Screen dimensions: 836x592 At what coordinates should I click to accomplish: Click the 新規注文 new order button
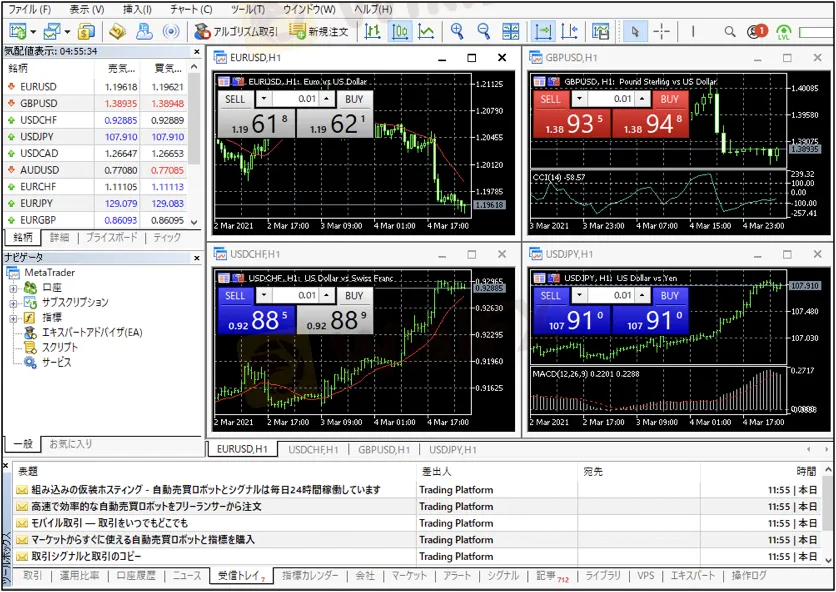pos(319,32)
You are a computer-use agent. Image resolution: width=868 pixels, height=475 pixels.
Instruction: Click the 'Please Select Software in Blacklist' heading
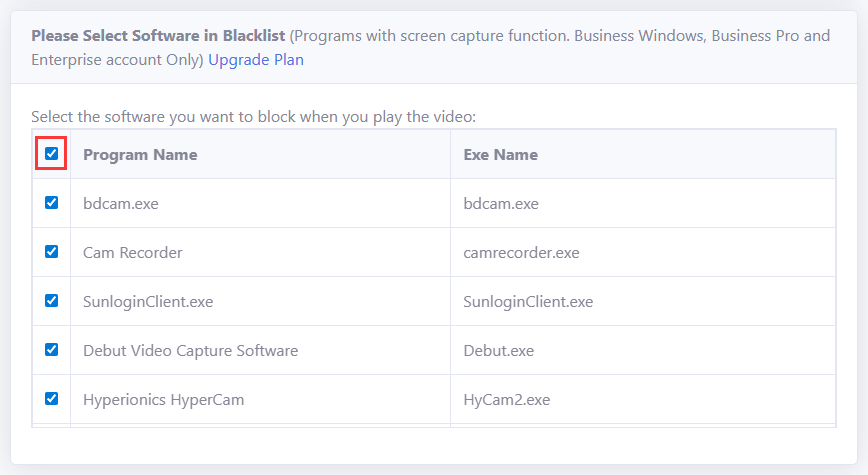(x=158, y=36)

----

## [Directions for this task]
The pictures stay out; everything else in the records above must be repeated exactly.

## [Answer space]
Screen dimensions: 836x592 At what coordinates should I click to accomplish: Click the 新規注文 new order button
pos(319,32)
You are a computer-use agent. Image resolution: width=868 pixels, height=475 pixels.
Instruction: Click the 'Please Select Software in Blacklist' heading
(x=158, y=36)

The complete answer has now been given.